I speak now of a man who for humanity’s sake has the right to receive medical assistance. The same right that today, thanks the the generosity of the Revolution, is enjoyed by the inhabitants of the Andes, the Amazon and Pakistan that half the planet of the poor who for years have been looking to arrive at your door, on foot, mounted on a llama, who knows if dropped from a cloud, the Cuban doctor, like in a dream, maybe the Holy Spirit in person, who, without interesting themselves in the political genealogy of the patient, de-wormed, or happily fixed their teeth, or restored their vision, or carried them on their shoulder to the nearest hospital of the Cuban medical mission, or here, to Havana, to return, reborn, to his little hut in the forest or his farm covered with snow flown by a Condor with powerful wings.

Like those distant patients, surprised to have seen the heralds of Cuban health and knowledge arrive, Juan Juan also is poor, with an economic advantage over those unlucky ones in that he knows how to read and write, so that this first step is paved, as well as the second, treated by the doctors who attended him for twenty-five years in Belgium not costing him even a cent for looking after him in his illness not possible to treat in Cuba according to the doctors the High Command just ordered to examine him again.

Why? Why then, not help J.J. grow old with his civilized pains?

This decision, in addition to being a humanitarian act, would help the country’s economy, because it would save the State keeping live watch over and imprisoning this rash being on his father’s side (and his mother’s, because she, too, was in the war) to keep him from escape where he might make a tempting appetizer for the sharks, but if it turned out well he could be made a hero of the sea filmed by Spielberg on his triumphal arrival in the United States.

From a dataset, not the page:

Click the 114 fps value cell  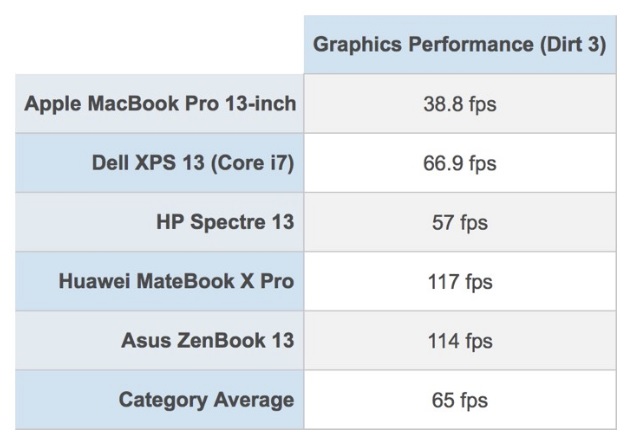459,340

Think of the bad image these escapes and imprisonments create for the government abroad, where some, forgetting that the sick of foreign countries make the Revolution, have even come to thing that tyranny reigns here. Because people are like that.

Do not blame them. It’s no secret that in this movie there is good and bad, the evil, the vulgar imperialists in Washington, who gave Juan Juan a visa and even political asylum if he wanted it six months ago, and then, how to explain the good, our pious rulers who suffer the pains of the poor of the Americas and world in general as if they were their own pains when tsunamis come, or earthquakes, but they don’t let one leave to relieve himself, at least relieve one who is also poor, as I already said, who suffers and lives in America. Why? Why? Why?